The exact spending ceiling would vary per game – and I'll admit to being pretty frugal – but I'd imagine you don't need to spend more than $50 to $100 or so per month on any F2P game, in most cases. That would get you plenty of hats, boosts, extra character slots, whatever. Maybe $200 to $250 would be more reasonable for games that have a lot to unlock on a regular basis. Again, it's more than I, and probably most of you, would ever spend, but it would probably be enough to unlock literally every non-random element (i.e., not taking lockbox keys into account) a frequently updated game has to offer.
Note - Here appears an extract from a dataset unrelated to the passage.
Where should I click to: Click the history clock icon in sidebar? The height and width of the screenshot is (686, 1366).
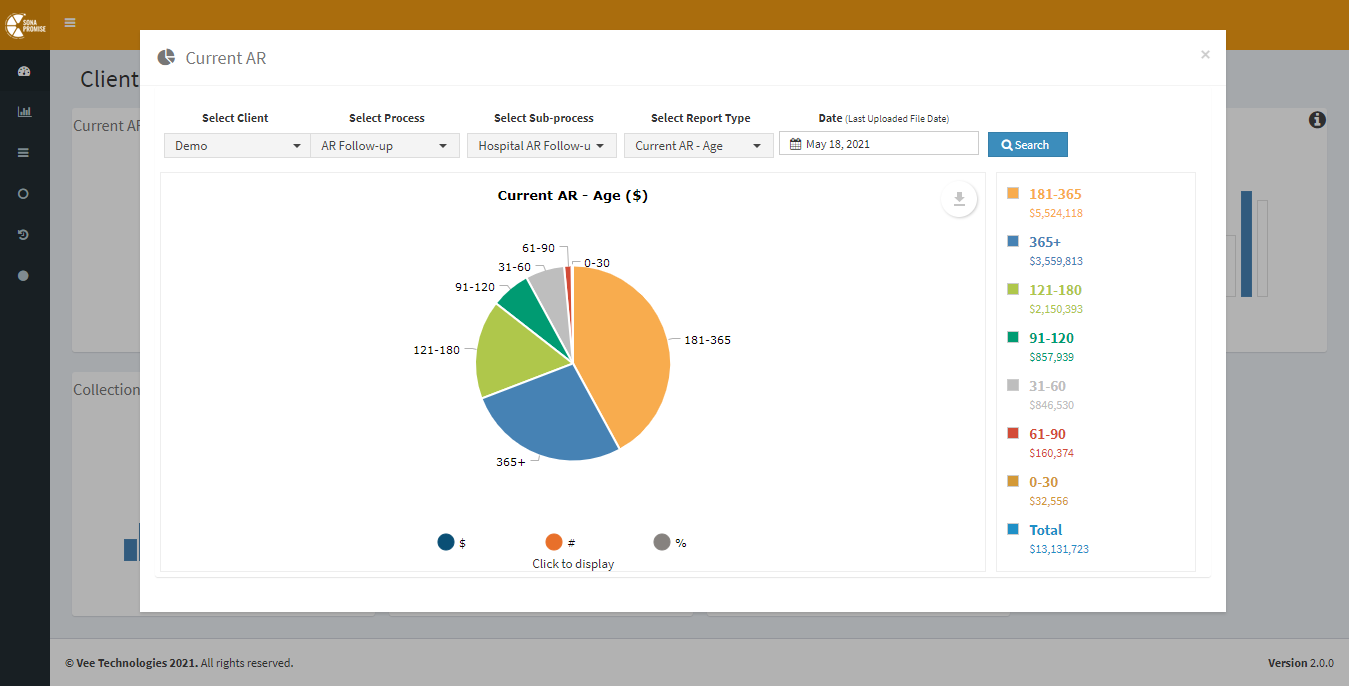(x=24, y=235)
Even with that bigger number, you'd be looking at a maximum spend of $3,000 per year – a decent chunk of cash, but not enough to cause most adults severe financial distress. And you'd avoid the problem of those crazy “binges,” where someone spends thousands over a few days, whether intentionally or not.
Note that I'm suggesting these limits be voluntarily implemented by the developer of the game, and not by any outside agency. I don't think we're quite at that level yet, but when you look at some of the things going on in other parts of the world, I wouldn't call it a complete impossibility. The ESRB exists because Congress put pressure on game developers to label the age-appropriateness of their games. They did so voluntarily rather than accept governmental control of the ratings. The same could happen someday with regards to free-to-play spending.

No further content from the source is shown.